If it really were that amount, I suspect we wouldn't be having this conversation. I think it was probably less, but it nevertheless laid waste to a large part of downtown, shoreline, and east central Beirut.
All this in a compounded crisis, which entails the collapse of the Lebanese economy. Because of a debt budget currency and banking crisis. All of which turns into a colossal economic crisis. With an economy shrinking so fast it's almost impossible to measure. It has literally bankrupted the economy.
Countries aren't supposed to be able to go bankrupt. Lebanon has.

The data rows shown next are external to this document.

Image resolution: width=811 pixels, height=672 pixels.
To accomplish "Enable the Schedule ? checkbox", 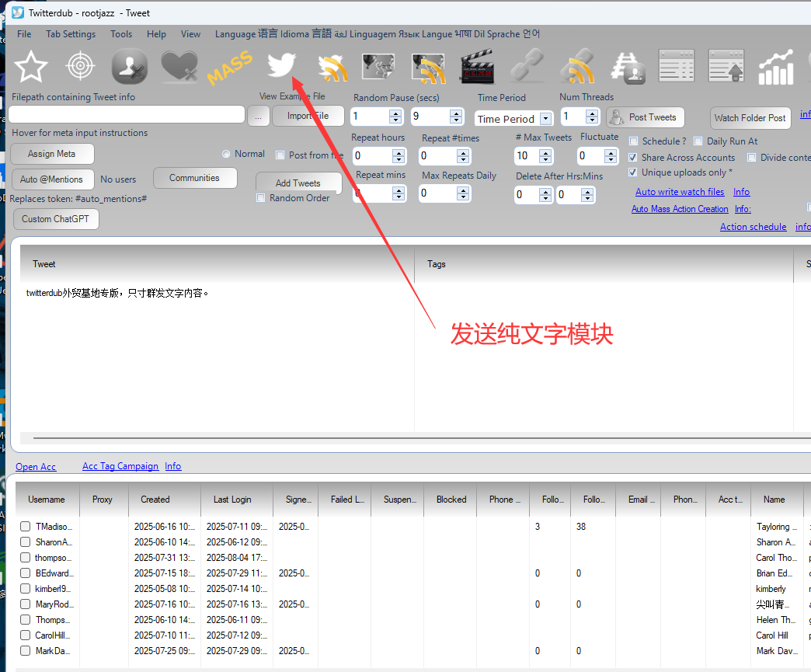I will click(x=634, y=141).
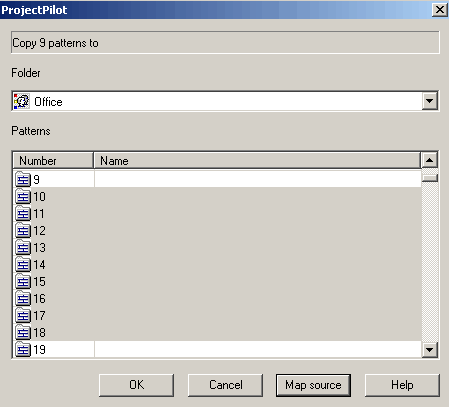The image size is (449, 407).
Task: Click the Cancel button
Action: click(x=225, y=385)
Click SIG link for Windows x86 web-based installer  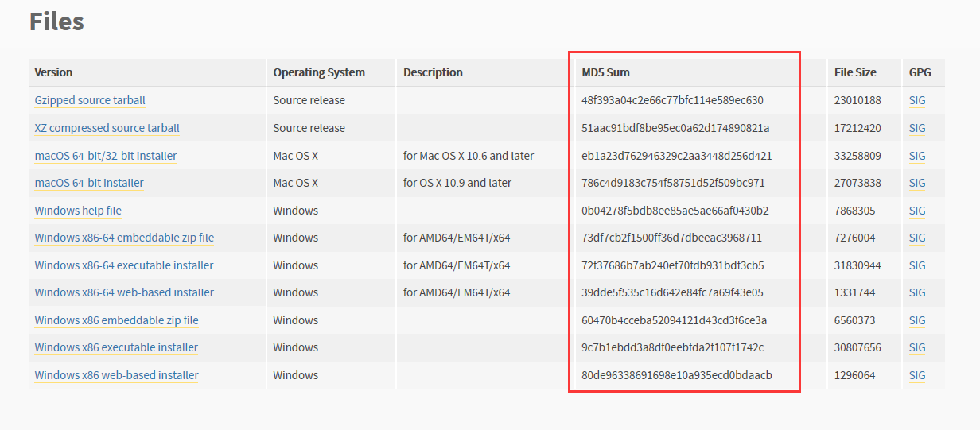click(x=917, y=375)
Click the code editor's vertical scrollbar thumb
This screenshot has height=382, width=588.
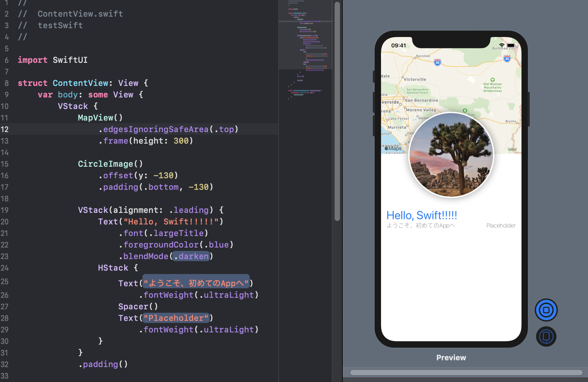[x=337, y=112]
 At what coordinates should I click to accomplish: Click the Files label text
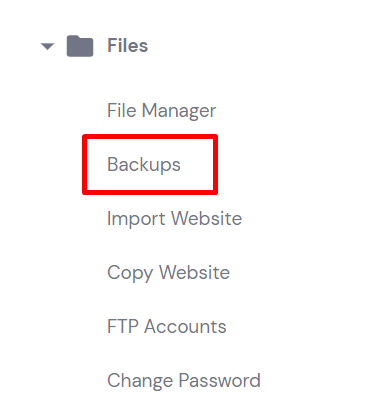128,45
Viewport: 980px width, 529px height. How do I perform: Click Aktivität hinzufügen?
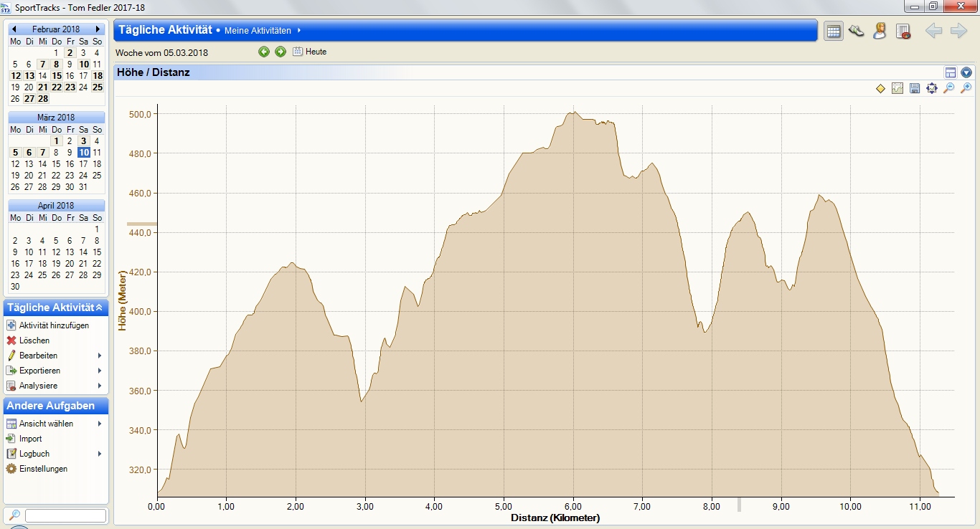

Its banking system and its central bank have lent 70 per cent of all their deposits to an insolvent state. They are, therefore, all technically insolvent. The government appointed to try and fix this came up with a recovery plan, saying total losses in the banking system were $83bn and in the central bank, $50bn. That is two and a half times the size of what the economy was last year.
You've got a massive refugee problem. Approximately one in four people in the population of Lebanon is a Syrian or Palestinian refugee. Mainly Syrians - 1.5m Syrian refugees. All that happened before coronavirus and the Covid-19 emergency, which has squeezed any remaining life there was out of the economy.
And then you got this - the absolute epitome of a dysfunctional corrupt state run by people with absolutely zero regard for public welfare, public security, or public goods. All that adds up to a country well on its way to becoming a failed state.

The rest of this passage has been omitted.